* _Saved data entries_:
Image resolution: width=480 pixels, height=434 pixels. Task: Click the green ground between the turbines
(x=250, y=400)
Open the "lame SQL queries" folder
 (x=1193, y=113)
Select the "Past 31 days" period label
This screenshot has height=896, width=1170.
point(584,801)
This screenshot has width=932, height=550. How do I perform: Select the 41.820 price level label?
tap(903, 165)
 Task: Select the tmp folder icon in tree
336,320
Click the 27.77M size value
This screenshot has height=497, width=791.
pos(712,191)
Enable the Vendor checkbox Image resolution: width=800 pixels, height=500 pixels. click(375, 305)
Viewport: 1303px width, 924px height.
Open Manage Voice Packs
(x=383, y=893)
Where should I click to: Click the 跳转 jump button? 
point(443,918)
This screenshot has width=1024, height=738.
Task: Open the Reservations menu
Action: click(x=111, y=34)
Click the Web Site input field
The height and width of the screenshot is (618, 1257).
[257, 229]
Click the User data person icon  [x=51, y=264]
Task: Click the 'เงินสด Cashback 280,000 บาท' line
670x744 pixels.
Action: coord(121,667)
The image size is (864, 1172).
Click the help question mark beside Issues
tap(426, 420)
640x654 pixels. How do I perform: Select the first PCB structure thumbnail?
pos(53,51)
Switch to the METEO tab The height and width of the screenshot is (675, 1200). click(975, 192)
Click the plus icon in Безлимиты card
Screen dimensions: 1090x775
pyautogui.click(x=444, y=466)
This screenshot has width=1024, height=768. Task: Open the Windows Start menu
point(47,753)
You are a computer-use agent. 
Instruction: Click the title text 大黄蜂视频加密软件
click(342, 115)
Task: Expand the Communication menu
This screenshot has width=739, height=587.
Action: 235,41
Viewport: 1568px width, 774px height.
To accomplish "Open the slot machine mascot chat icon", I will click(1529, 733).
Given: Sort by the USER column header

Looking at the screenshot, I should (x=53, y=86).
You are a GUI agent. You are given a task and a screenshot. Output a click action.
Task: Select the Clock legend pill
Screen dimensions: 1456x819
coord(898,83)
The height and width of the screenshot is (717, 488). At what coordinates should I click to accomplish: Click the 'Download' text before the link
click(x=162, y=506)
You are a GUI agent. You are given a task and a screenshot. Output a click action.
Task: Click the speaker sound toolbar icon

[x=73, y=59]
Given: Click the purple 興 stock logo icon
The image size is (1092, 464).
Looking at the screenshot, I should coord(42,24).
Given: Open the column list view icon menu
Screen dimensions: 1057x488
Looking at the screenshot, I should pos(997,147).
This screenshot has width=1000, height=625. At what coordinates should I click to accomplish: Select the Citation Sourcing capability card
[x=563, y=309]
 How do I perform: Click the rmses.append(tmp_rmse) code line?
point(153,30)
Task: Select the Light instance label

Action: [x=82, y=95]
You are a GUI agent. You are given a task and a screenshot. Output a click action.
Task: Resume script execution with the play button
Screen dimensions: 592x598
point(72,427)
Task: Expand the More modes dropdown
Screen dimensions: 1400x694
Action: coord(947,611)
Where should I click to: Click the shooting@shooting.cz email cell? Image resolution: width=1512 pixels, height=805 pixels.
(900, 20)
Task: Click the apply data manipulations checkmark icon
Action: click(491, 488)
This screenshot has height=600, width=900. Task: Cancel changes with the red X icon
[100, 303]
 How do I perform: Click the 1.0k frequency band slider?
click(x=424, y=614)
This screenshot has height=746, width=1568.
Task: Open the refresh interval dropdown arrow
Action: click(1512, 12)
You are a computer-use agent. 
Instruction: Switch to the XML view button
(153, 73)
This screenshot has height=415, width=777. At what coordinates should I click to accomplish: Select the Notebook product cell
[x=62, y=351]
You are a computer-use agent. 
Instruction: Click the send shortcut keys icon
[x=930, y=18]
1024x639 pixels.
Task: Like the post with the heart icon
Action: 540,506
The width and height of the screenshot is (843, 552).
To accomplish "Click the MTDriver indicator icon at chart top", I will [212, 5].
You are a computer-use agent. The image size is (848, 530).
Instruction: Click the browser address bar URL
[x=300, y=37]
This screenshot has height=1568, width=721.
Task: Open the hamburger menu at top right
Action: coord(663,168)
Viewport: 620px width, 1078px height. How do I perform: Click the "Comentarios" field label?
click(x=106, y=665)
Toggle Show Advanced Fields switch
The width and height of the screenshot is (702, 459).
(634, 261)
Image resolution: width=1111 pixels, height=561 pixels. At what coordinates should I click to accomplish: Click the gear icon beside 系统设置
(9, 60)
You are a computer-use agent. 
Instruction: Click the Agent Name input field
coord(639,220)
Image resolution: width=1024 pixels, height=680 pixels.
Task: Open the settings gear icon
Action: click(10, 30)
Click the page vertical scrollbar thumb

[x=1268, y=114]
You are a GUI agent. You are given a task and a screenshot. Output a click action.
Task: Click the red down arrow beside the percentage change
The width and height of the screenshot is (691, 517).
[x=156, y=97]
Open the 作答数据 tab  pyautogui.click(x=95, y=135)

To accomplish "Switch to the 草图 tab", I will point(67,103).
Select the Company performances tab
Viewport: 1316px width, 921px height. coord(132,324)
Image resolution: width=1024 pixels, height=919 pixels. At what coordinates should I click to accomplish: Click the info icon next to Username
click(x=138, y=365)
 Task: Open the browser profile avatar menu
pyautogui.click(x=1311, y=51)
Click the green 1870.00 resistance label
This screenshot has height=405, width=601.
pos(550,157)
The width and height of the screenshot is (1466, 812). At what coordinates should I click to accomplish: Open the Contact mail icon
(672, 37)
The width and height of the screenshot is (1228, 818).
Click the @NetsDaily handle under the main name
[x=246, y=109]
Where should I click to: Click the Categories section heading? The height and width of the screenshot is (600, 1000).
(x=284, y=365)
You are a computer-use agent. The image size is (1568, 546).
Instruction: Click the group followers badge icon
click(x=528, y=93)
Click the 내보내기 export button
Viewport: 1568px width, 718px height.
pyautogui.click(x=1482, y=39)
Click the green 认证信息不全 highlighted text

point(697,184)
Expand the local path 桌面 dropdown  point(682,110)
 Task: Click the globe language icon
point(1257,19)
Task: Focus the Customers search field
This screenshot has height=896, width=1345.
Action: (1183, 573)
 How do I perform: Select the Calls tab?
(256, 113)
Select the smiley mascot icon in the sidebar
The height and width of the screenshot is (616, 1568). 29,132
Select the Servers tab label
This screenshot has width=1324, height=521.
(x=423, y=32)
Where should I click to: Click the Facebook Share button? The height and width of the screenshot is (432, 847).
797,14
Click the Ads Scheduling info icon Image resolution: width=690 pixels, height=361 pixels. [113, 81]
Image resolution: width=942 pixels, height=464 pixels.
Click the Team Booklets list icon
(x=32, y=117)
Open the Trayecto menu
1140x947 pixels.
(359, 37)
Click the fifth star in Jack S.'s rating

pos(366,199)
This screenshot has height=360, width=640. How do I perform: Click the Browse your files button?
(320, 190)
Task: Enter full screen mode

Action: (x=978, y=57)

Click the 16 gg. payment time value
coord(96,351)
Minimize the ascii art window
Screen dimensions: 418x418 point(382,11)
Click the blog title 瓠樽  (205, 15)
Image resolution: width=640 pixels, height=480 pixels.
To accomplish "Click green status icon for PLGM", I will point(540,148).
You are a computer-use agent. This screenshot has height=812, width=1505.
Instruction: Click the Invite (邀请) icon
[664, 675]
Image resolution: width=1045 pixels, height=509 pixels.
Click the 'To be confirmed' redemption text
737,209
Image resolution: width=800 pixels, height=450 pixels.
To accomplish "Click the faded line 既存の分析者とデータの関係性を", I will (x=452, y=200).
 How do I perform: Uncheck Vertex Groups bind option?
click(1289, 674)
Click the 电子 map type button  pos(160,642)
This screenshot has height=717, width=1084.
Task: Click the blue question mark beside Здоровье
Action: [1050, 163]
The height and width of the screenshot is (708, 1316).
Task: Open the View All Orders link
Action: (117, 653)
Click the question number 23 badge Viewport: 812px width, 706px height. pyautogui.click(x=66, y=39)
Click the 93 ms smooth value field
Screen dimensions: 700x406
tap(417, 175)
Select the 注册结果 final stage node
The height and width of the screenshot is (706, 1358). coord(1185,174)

* _TASK DETAILS_: Would you please copy exactly the part of the entries above that begins at the line containing "Select the Servers tab label" and ends at the line containing "Open the Trayecto menu", both lines included?

* _ANSWER BELOW_:
Select the Servers tab label
This screenshot has width=1324, height=521.
(x=423, y=32)
Where should I click to: Click the Facebook Share button? The height and width of the screenshot is (432, 847).
797,14
Click the Ads Scheduling info icon Image resolution: width=690 pixels, height=361 pixels. [113, 81]
Image resolution: width=942 pixels, height=464 pixels.
Click the Team Booklets list icon
(x=32, y=117)
Open the Trayecto menu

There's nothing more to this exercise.